I worked as a teacher and they won't test a child as young as your lo. I think generally its 7 at youngest. Just to say I am dyslexic but I was never the naughty child. My parents supported me by helping with reading and writing. I was musical and artistic. I got good GCSE's and a levels, have a good degree, have 2 post graduate qualifications one in teacher and one early years so don't think there has to be a stereotype. If your aware you can support lo and do best to help. Dyslexia does not mean you score low academically. I went to uni with quite a few dyslexic people. My dyslexia got recognised at uni as I went to small schools who didn't really look into things like dyslexia.
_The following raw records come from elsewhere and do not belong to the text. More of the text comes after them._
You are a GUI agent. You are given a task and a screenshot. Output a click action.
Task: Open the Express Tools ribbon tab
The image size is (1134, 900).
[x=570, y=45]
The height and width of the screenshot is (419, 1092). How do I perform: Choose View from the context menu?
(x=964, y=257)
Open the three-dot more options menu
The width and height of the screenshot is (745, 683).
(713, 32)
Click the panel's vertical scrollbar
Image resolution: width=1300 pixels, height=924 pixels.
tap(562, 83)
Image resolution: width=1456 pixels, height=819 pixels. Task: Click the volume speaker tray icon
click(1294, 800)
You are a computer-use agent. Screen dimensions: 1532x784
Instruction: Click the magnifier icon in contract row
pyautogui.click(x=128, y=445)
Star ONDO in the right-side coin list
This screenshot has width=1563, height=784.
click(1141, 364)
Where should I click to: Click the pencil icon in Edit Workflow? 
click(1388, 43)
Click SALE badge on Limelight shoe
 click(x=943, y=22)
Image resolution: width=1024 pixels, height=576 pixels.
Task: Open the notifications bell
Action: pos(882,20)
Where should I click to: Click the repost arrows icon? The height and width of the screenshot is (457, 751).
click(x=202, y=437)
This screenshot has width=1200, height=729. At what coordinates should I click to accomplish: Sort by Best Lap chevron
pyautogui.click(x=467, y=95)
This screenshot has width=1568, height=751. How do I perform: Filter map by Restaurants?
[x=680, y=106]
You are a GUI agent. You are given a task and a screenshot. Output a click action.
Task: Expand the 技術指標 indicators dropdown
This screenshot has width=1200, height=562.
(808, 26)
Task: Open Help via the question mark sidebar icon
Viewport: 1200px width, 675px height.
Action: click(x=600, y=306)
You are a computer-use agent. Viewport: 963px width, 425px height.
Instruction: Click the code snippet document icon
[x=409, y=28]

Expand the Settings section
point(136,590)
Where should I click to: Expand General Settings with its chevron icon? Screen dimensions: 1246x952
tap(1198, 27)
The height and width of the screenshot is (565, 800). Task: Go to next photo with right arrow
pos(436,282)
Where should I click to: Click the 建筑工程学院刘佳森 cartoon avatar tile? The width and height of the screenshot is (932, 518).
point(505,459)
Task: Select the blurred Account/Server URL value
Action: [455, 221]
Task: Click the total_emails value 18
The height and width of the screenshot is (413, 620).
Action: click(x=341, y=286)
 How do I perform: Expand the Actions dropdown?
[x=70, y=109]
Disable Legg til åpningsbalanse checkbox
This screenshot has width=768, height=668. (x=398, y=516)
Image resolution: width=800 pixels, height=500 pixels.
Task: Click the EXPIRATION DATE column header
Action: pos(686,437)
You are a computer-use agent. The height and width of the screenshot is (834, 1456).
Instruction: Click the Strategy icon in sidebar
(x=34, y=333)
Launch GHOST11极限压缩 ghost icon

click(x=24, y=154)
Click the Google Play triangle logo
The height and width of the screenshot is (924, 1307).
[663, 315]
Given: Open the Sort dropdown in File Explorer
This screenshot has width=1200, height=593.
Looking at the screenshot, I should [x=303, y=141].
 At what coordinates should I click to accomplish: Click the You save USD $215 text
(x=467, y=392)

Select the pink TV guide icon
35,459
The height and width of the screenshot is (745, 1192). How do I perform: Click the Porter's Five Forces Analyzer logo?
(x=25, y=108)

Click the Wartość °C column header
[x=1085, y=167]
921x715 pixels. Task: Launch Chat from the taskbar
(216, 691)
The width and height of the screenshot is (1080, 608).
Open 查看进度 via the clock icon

I was told I was stupid at primary but with parents giving me help by time I got to middle school I had above average reading age and reading lots, my spelling was bad but always readable and I was given a good work ethic. Just support him would bey advice
 
I too am dyslexic and have never heard of it interfering with speech development. However what I am aware of is, there are links between autism, dyslexia and ADD. So their could be something else going on.

I too am concerned about DS being dyslexic, more in a I want to make sure he gets the right help if necessary, sort of way. My Dad is was never disagnosed but all signs are there. My Mum however is very talented when it comes to spelling and reading etc. She first suspected dyslexia when I was about 8 and had written my own name in 3 different ways on the same bit of work. She desperately tried to help me but with no support from the school.
I came through school as Miss Average, I failed my highers but went to college and then to uni and got my degree and eventually decided I needed to know and got myself tested.

TBH I think the kids who misbehave in school are the ones who really struggle, and just don't get it so they slip through the net and end up bored and play the fool.

Things you can do now are to introduce some magnetic or wooden letters. As a visual tactile learner when I think of the alphabet the image that comes to mind is the one that came with a Fisher Price toy school. But I wouldn't push it too much at this stage its more important that you get his speech sorted.

Once he is in school it is a case of watch out for the signs of it. My cousin was talking recently about her son who could tell her all the letters in a word but not what the word said - it just struck her as something just wasn't right.